Bariatric surgery leads to long-term remission and reduced incidence of diabetes, hypertension, and dyslipidemia. Short-term studies suggest reduction in specific fat depots may be more predictive of health improvement than BMI.


Visceral, abdominal subcutaneous, epicardial, and liver fat were quantified by non-contrast computed tomography after an average of 11 years follow-up in subjects who did (N=261) or did not (N=243) have gastric bypass surgery. These fat depots were related to changes in diabetes, hypertension and dyslipidemia with and without adjustment for change in BMI and surgical status.


Visceral fat was 42% lower, abdominal subcutaneous fat 20% lower, epicardial fat 30% lower, and liver-to-spleen density ratio 9% higher at follow-up in the surgery group compared with the non-surgery group (all p<0.01). Higher visceral fat at follow-up exam was significantly associated with increased incidence and reduced remission of diabetes, hypertension and dyslipidemia. Abdominal subcutaneous fat was not associated with disease. The liver-to-spleen ratio was only associated with the incidence and remission of hypertriglyceridemia and not with other fat depots. Epicardial fat was related to incidence of high LDL-C and low HDL-C.

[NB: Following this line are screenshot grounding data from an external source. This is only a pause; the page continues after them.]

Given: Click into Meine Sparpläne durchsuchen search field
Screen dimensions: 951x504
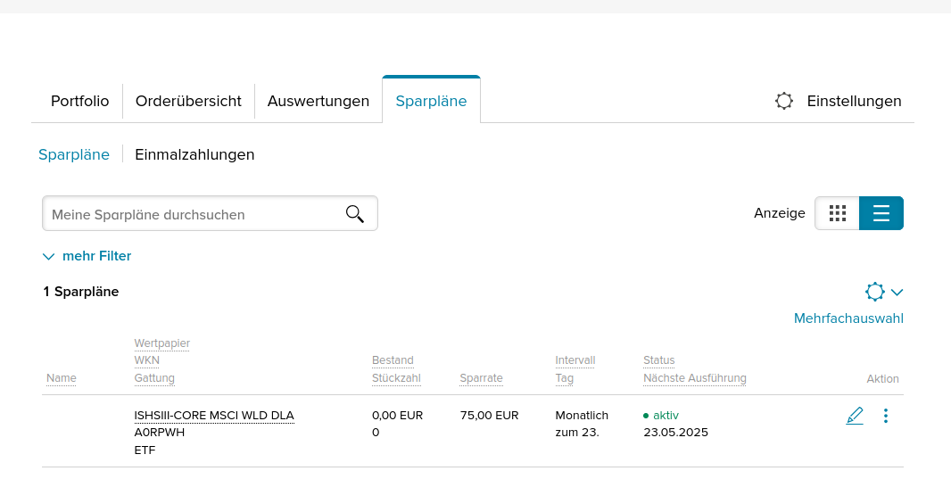Looking at the screenshot, I should point(192,214).
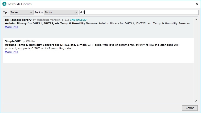The width and height of the screenshot is (201, 113).
Task: Click the empty area below the library results
Action: [x=98, y=83]
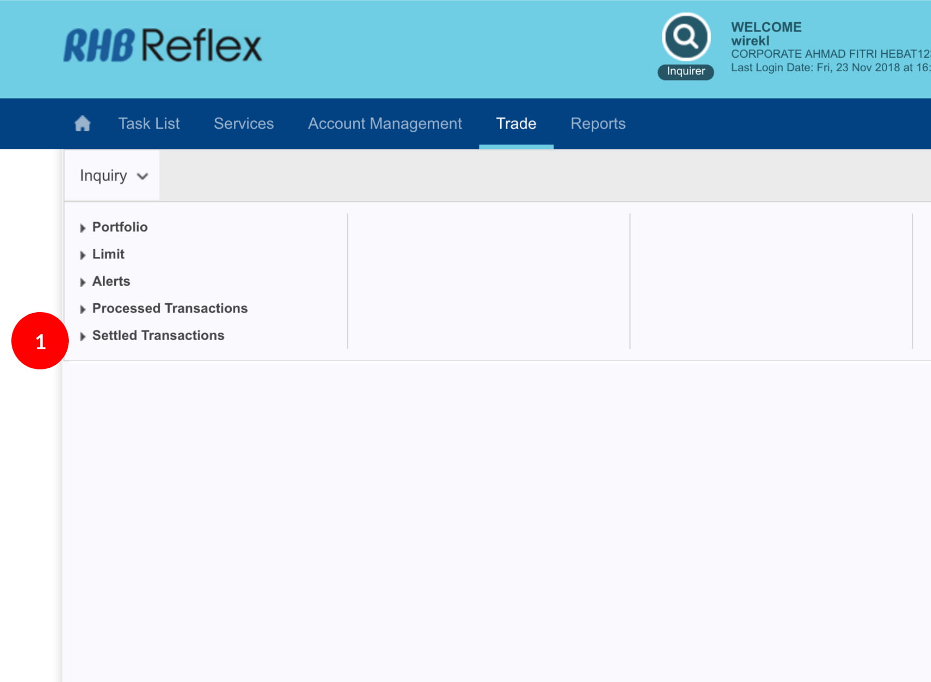Open the Processed Transactions text link
Viewport: 931px width, 682px height.
170,308
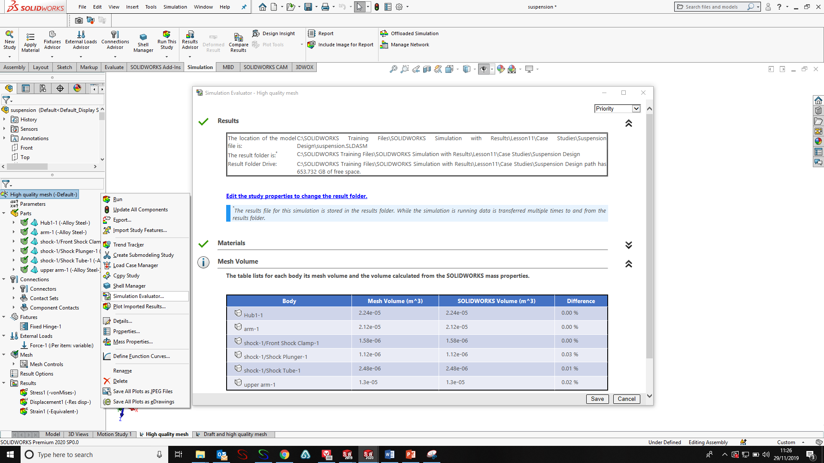The image size is (824, 463).
Task: Click the Edit the study properties link
Action: pyautogui.click(x=297, y=195)
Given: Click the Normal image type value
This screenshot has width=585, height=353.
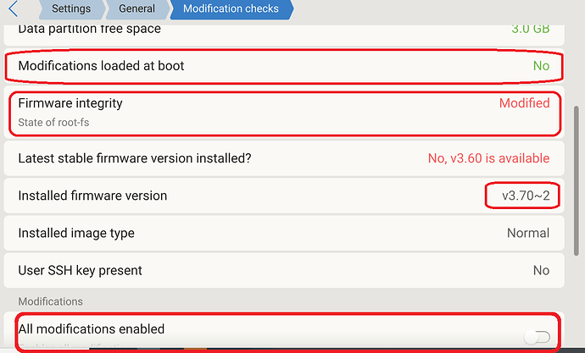Looking at the screenshot, I should tap(527, 233).
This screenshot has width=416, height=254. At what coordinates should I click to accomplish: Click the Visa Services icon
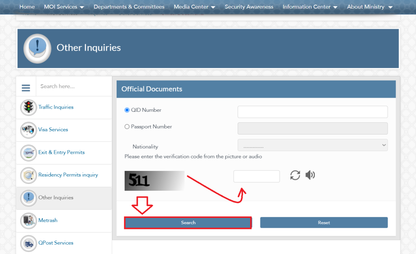tap(28, 130)
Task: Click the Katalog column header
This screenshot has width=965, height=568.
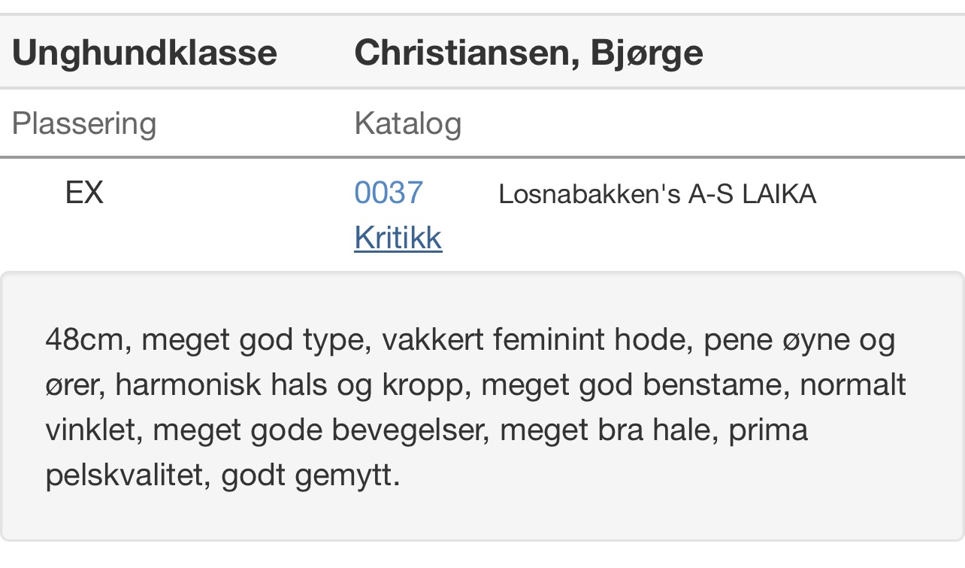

Fat depot-specific changes after gastric bypass surgery and their differing associations with disease highlight the importance of adipose tissue and its heterogeneous effects on disease progression. Favorable metabolic health and mortality outcomes observed in patients who undergo surgery-induced weight loss may depend, in part, on long-term reduction of ectopic fat depots.